# Work to be completed
Can you put the data from the line containing "The width and" through the line containing "In order to click" into a numbered list, leaving out any blank lines?

# Dataset records
BEGIN

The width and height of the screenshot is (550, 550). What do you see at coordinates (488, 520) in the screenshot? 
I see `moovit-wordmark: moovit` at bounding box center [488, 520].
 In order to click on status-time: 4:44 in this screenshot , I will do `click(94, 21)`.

END
BEGIN

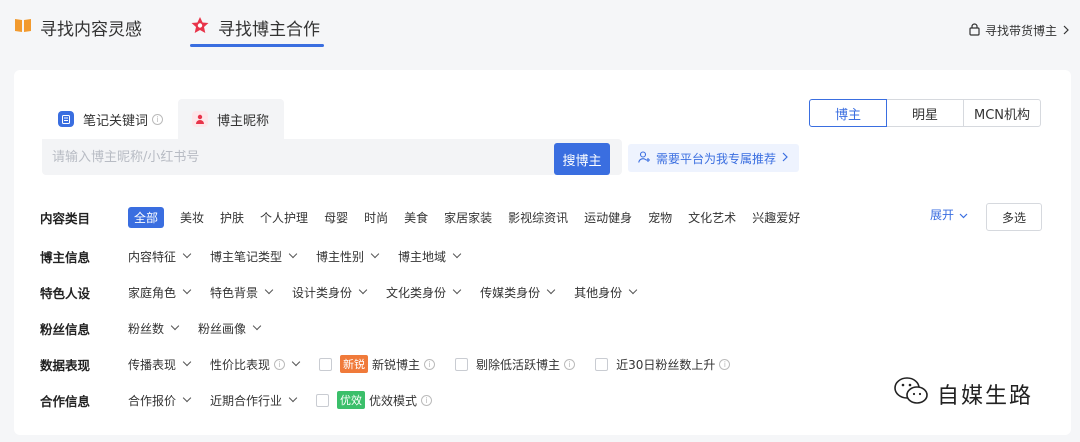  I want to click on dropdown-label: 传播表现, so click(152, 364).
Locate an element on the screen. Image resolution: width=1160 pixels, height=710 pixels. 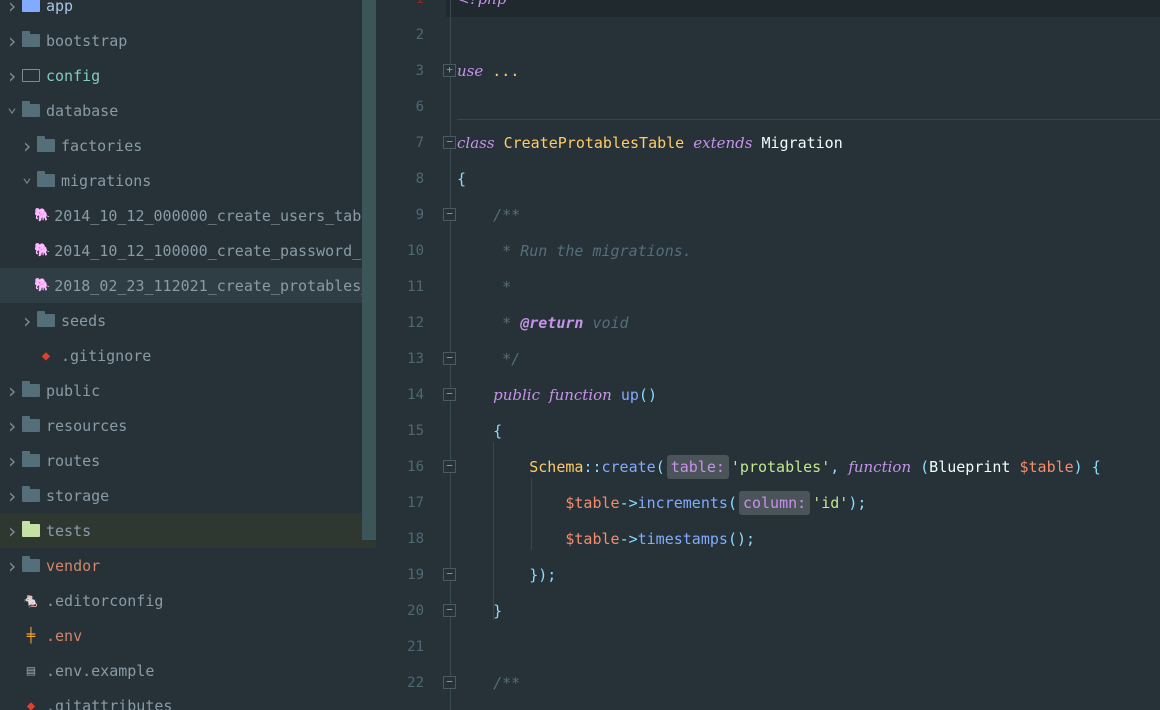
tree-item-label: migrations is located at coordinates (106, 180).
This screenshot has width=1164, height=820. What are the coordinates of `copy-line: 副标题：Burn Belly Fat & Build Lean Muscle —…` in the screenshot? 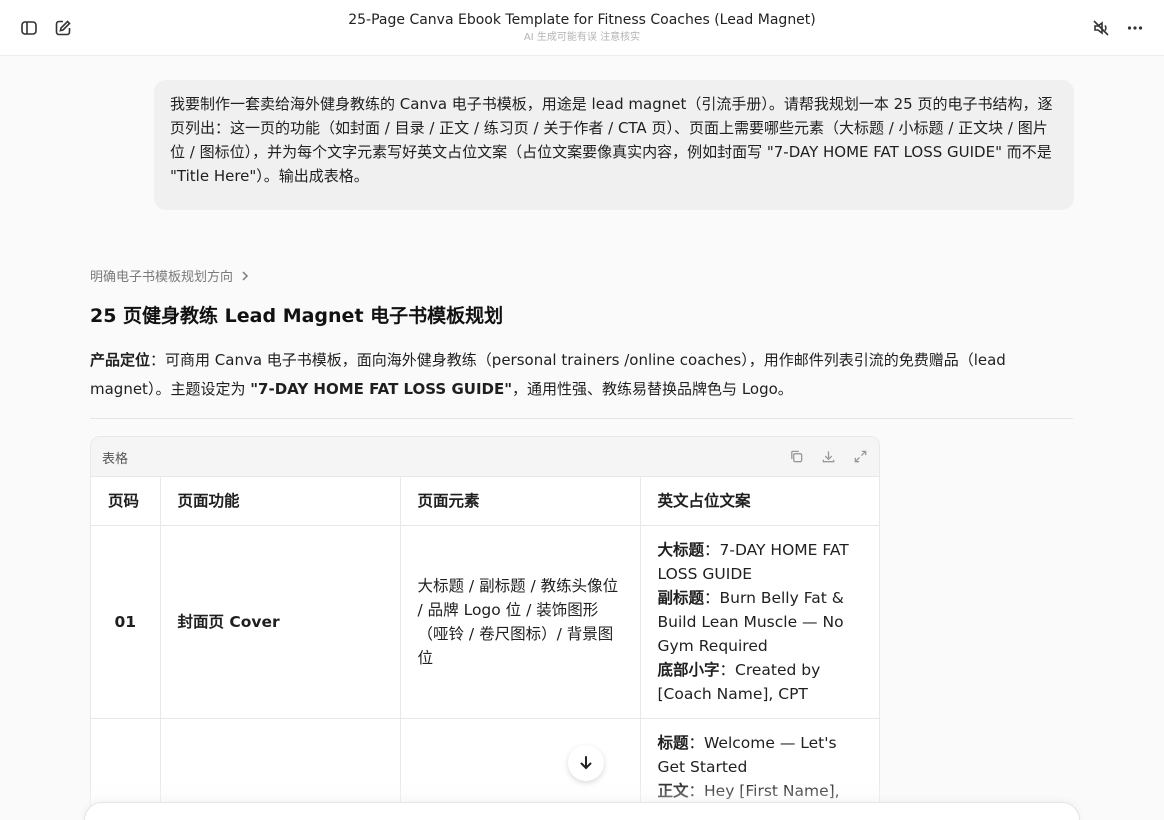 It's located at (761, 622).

END
BEGIN

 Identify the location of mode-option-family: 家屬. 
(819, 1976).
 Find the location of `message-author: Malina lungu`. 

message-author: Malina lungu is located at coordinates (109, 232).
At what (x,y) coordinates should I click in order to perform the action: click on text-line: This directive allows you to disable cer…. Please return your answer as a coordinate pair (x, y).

END

# Your response
1. The width and height of the screenshot is (550, 550). What do you see at coordinates (488, 520) in the screenshot? 
2. I see `moovit-wordmark: moovit` at bounding box center [488, 520].
3.  In order to click on status-time: 4:44 in this screenshot , I will do `click(94, 21)`.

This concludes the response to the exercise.